Your output should repeat each record below with no differences.

[Saved data entries]
==*==

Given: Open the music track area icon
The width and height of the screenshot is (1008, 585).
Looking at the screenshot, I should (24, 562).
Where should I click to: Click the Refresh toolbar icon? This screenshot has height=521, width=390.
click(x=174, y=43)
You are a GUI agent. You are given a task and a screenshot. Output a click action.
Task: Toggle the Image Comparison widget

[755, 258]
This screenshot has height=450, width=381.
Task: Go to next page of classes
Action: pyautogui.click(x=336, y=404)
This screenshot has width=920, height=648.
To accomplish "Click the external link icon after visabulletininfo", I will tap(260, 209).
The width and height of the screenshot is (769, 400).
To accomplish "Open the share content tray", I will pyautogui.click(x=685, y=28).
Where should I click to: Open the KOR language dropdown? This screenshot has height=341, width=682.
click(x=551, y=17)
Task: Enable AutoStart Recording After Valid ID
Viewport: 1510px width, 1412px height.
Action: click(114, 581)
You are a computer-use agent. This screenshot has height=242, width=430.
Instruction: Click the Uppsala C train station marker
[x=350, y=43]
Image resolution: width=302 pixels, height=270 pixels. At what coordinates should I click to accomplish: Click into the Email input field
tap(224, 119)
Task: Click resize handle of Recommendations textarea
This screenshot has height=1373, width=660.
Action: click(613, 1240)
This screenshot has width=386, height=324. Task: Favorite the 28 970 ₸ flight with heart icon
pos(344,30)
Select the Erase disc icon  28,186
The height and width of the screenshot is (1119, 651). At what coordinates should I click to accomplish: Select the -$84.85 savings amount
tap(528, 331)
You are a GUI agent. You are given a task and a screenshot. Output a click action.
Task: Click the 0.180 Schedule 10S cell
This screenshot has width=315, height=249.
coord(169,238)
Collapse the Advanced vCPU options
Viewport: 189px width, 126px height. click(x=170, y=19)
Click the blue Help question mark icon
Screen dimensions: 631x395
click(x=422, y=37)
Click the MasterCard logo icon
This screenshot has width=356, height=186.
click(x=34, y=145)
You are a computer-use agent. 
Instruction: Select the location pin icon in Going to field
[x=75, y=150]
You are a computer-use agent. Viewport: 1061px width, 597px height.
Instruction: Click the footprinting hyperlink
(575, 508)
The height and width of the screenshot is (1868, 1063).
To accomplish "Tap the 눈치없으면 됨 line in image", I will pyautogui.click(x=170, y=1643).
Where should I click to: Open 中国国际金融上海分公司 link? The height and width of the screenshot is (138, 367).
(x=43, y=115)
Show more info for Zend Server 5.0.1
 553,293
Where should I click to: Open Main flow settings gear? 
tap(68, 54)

==*==

YOUR RESPONSE:
Given: Open the music track area icon
The width and height of the screenshot is (1008, 585).
Looking at the screenshot, I should (24, 562).
Where should I click to: Click the Refresh toolbar icon? This screenshot has height=521, width=390.
click(x=174, y=43)
You are a GUI agent. You are given a task and a screenshot. Output a click action.
Task: Toggle the Image Comparison widget

[755, 258]
This screenshot has height=450, width=381.
Task: Go to next page of classes
Action: pyautogui.click(x=336, y=404)
This screenshot has width=920, height=648.
To accomplish "Click the external link icon after visabulletininfo", I will tap(260, 209).
The width and height of the screenshot is (769, 400).
To accomplish "Open the share content tray", I will pyautogui.click(x=685, y=28).
Where should I click to: Open the KOR language dropdown? This screenshot has height=341, width=682.
click(x=551, y=17)
Task: Enable AutoStart Recording After Valid ID
Viewport: 1510px width, 1412px height.
Action: click(114, 581)
You are a computer-use agent. This screenshot has height=242, width=430.
Instruction: Click the Uppsala C train station marker
[x=350, y=43]
Image resolution: width=302 pixels, height=270 pixels. At what coordinates should I click to accomplish: Click into the Email input field
tap(224, 119)
Task: Click resize handle of Recommendations textarea
This screenshot has height=1373, width=660.
Action: click(613, 1240)
This screenshot has width=386, height=324. Task: Favorite the 28 970 ₸ flight with heart icon
pos(344,30)
Select the Erase disc icon  28,186
The height and width of the screenshot is (1119, 651). At what coordinates should I click to accomplish: Select the -$84.85 savings amount
tap(528, 331)
You are a GUI agent. You are given a task and a screenshot. Output a click action.
Task: Click the 0.180 Schedule 10S cell
This screenshot has width=315, height=249.
coord(169,238)
Collapse the Advanced vCPU options
Viewport: 189px width, 126px height. click(x=170, y=19)
Click the blue Help question mark icon
Screen dimensions: 631x395
click(x=422, y=37)
Click the MasterCard logo icon
This screenshot has width=356, height=186.
click(x=34, y=145)
You are a computer-use agent. 
Instruction: Select the location pin icon in Going to field
[x=75, y=150]
You are a computer-use agent. Viewport: 1061px width, 597px height.
Instruction: Click the footprinting hyperlink
(575, 508)
The height and width of the screenshot is (1868, 1063).
To accomplish "Tap the 눈치없으면 됨 line in image", I will pyautogui.click(x=170, y=1643).
Where should I click to: Open 中国国际金融上海分公司 link? The height and width of the screenshot is (138, 367).
(x=43, y=115)
Show more info for Zend Server 5.0.1
 553,293
Where should I click to: Open Main flow settings gear? 
tap(68, 54)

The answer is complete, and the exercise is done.